An interesting finding in this study is that participants with early cognitive impairment were less active at 6 months. These results suggest that cognitive deficits may hinder the implementation of physical activity as secondary prevention. For clinicians, it may be important to identify and support these patients in order for them to reach an adequate level of physical activity. Conversely, previous studies investigating the relationship between post-stroke cognition and physical activity have reported inconsistent results, and the majority found no significant associations16,17,18,19,20,21. However, all studies on this topic, including this one, have been relatively small and lacking of sample size estimates. Hence the role of cognitive function for post-stroke physical activity needs further evaluation in future studies. We will hereafter investigate the relationship between early cognitive function and post-stroke physical activity in the complete EFFECTS cohort.

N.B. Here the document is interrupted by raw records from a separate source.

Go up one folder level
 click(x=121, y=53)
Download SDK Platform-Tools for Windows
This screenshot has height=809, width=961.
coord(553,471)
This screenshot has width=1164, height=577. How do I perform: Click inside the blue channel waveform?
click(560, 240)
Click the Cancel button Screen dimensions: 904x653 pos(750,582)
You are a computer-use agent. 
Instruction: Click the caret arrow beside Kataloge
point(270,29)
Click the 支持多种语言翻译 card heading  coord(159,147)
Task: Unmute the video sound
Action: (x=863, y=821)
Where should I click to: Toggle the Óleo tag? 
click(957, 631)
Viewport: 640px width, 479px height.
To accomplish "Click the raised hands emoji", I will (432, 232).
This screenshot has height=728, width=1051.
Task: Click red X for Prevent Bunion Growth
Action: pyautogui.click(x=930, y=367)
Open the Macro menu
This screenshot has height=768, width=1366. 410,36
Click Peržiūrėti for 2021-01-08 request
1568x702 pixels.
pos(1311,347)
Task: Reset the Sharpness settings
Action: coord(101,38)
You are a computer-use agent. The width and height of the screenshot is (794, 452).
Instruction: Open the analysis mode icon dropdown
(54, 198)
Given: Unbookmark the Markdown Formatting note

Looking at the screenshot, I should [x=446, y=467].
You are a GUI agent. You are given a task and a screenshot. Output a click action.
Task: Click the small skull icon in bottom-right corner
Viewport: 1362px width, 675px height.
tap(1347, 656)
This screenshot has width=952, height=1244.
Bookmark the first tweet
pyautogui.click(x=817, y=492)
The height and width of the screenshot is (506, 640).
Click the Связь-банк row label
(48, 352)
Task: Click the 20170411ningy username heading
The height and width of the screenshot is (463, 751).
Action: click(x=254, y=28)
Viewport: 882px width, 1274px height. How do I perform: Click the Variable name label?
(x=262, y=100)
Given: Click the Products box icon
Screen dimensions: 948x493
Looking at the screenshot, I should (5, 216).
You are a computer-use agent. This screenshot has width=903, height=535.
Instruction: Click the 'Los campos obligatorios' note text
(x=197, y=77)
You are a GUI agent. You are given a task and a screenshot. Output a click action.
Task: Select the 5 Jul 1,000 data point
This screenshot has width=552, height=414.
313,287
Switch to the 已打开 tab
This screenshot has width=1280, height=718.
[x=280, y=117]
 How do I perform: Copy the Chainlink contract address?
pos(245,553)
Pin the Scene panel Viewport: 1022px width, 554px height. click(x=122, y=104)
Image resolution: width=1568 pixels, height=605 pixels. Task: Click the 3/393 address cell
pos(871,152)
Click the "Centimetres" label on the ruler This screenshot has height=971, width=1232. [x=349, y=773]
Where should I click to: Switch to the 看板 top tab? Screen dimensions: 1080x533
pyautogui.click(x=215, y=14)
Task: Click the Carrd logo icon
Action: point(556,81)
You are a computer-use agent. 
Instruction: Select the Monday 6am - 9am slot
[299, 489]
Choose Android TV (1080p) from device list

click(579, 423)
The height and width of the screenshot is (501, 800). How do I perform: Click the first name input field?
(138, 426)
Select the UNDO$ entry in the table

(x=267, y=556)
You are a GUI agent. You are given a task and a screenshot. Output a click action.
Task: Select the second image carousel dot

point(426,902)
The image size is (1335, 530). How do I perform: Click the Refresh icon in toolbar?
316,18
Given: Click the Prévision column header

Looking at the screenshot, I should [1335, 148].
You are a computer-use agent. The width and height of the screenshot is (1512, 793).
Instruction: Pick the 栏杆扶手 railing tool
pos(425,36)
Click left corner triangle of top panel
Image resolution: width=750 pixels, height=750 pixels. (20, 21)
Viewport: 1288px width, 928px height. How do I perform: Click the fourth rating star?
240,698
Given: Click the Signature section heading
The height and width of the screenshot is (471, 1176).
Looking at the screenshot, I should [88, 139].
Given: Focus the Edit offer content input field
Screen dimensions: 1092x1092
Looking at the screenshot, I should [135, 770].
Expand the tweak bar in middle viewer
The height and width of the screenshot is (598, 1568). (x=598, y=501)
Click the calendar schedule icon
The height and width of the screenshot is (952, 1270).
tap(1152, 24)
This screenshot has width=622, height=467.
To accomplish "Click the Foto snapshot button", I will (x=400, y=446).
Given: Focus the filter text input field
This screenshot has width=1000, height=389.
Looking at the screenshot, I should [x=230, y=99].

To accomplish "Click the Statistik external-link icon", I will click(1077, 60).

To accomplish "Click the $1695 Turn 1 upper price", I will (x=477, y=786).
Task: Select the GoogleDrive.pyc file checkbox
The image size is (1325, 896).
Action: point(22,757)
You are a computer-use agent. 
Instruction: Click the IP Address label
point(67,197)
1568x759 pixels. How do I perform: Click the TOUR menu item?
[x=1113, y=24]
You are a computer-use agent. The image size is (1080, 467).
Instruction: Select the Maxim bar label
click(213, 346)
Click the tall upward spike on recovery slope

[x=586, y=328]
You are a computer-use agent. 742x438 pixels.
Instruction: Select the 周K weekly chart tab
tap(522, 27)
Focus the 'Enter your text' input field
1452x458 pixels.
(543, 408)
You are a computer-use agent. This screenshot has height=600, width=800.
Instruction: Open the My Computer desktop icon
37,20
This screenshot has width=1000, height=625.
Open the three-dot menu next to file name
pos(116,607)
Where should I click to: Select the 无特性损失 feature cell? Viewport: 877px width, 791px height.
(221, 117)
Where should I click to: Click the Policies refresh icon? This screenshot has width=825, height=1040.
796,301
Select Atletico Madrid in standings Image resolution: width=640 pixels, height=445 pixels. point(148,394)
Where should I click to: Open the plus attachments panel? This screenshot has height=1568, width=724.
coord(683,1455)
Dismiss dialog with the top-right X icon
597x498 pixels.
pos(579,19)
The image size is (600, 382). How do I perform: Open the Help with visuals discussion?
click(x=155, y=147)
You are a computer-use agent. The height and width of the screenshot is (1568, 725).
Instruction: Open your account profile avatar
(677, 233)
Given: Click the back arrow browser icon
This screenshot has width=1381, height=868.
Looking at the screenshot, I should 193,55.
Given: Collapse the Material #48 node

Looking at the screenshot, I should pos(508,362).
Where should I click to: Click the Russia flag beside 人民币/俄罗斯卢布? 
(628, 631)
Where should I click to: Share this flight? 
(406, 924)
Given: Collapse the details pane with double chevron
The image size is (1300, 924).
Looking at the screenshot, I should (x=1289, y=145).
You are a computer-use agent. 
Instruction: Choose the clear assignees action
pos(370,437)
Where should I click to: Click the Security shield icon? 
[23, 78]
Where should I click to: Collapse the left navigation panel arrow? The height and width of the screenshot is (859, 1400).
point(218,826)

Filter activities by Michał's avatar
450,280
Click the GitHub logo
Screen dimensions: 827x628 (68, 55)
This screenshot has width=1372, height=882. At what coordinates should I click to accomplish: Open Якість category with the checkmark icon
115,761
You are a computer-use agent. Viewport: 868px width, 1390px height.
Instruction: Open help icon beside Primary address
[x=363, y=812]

Longitudinal studies mapping physical activity levels before and after stroke are sparse. The strengths of this study are in its prospective and explorative design, with near-complete ascertainments and follow-up. Still, this study has several limitations. Firstly, the study population was drawn from a large intervention cohort, and conducted outside of the primary research objective. Due to the explorative nature of this study, no sample size calculation was performed on beforehand, and the statistical significance testing should therefore be interpreted with caution. The design of the original cohort also limits the generalizability of the study population, and thereby the applicability of the results. In addition, all participants were included from the same region in Sweden, and represent a small number of all stroke patients treated there during the study period. Most participants had a mild stroke, with low NIHSS scores, which also limits the generalizability. Another limitation is that information on physical activity was collected using a self-reported questionnaire. To this end, objective assessments of physical activity would have been more reliable, but difficult to obtain. The SGPALS questionnaire has a good concurrent validity, in comparison to objective measurements, and good predictive validity for various health-related risk factors, morbidity and mortality35. The SGPALS questionnaire is also widely used in clinical routine, and easy to use in order to find patients with inadequate physical activity. Lastly, the information on pre-stroke physical activity was collected retrospectively, which may introduce a recall bias. Moreover, participants with cognitive impairments may be less accurate in their indication of former physical activity, but this was at least partly handled by confirmatory questions to relatives and care-givers.


A large proportion of stroke survivors experience a change in their physical activity level following stroke. Unimpaired cognition may facilitate a higher level of post-stroke physical activity, present 6 months after stroke. The importance of cognitive function for post-stroke physical activity requires further investigation, and should be evaluated in future studies.